The High Court has delivered a landmark judgment that recognises sex other than male or female, representing a victory for growing numbers of gender diverse people across Australia.
The High Court upheld the decision of the NSW Court of Appeal that allowed Norrie, an androgynous person, to be recognized as a sex other than male or female. Norrie had originally sought to be identified as “non-specific” rather than “male” or “female” on identity documents and sought to be identified as “intersex” at the High Court hearing.
The Human Rights Law Centre assisted A Gender Agenda, an organisation representing gender diverse and intersex people, to provide expert advice to the High Court given its insights into how current laws impact gender diverse and intersex people on a day to day basis.
The HRLC’s Director of Advocacy & Strategic Litigation, Anna Brown, said the decision was of profound importance, given that identity documents such as birth certificates were an important foundation for ensuring equal recognition before the law for gender diverse and intersex people.
“Sex and gender diverse people face problems every day accessing services and facilities that most Australians can use without thinking twice. It’s essential that our legal systems accurately reflect and accommodate the reality of sex and gender diversity that exists in our society, and the High Court has taken an enormous leap today in achieving that goal,” said Ms Brown.
The Executive Director Gender Agenda, Samuel Rutherford, said the High Court’s decision recognition that “transgender” and “intersex” were not appropriate categories was a relief for gender diverse and intersex people. AGA’s submission to the court represented a broader group of people affected by this case, whose needs and interests may not have otherwise been raised in the arguments put before the Court.

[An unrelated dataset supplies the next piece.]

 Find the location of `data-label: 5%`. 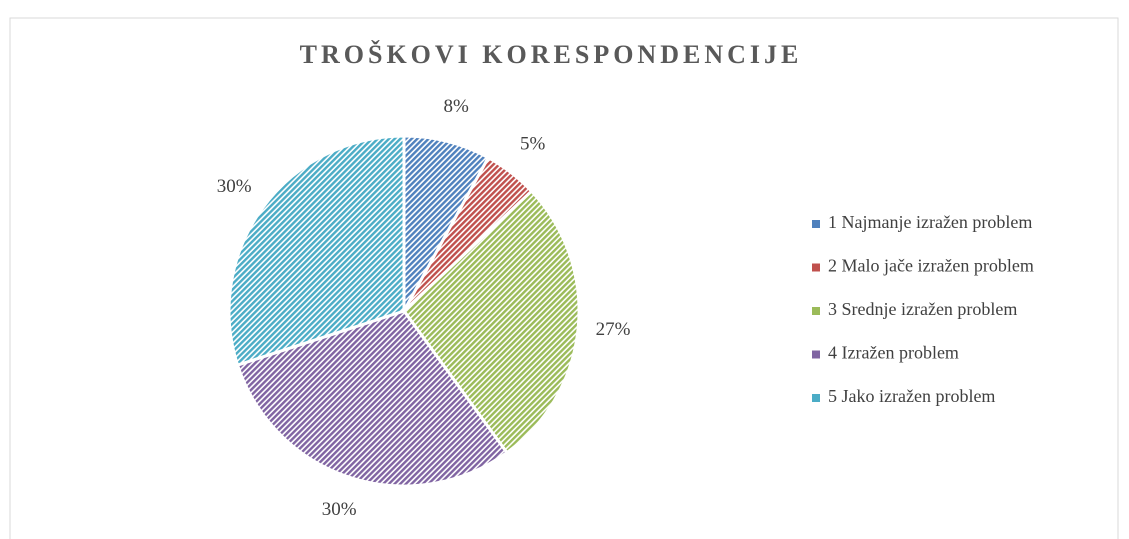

“This a fantastic decision for gender diverse and intersex people, who simply want to be recognised for who they are. The High Court has also recognised it would be inappropriate for a third category to be labelled intersex, which means they understood that intersex people often identify as male or female,” said Mr Rutherford.
“Transgender, gender diverse and intersex people face high levels of stigma, social exclusion and discrimination. To have the Highest Court in our land say the law recognises the reality of our existence is not only important in a practical way, but paves the way for achieving equality and freedom from discrimination,” said Mr Rutherford.
The case comes as Australian parliaments are starting to reform their laws to better accommodate differences of sex and gender, including the introduction of federal discrimination protections on the basis of “gender identity” and “intersex status” and, most recently, legislation that would reform ACT births, deaths and marriages laws to allow people to be registered as a sex other than male or female.
Norrie was represented on a pro bono basis by DLA Piper in the High Court appeal as well as the earlier stages of the litigation. Barristers David Bennett QC and Alister Abadee represented Norrie on a pro bono basis. A Gender Agenda was assisted on a pro bono basis by barristers Kris Walker and Liz Bennett, the Human Rights Law Centre and law firm Allens.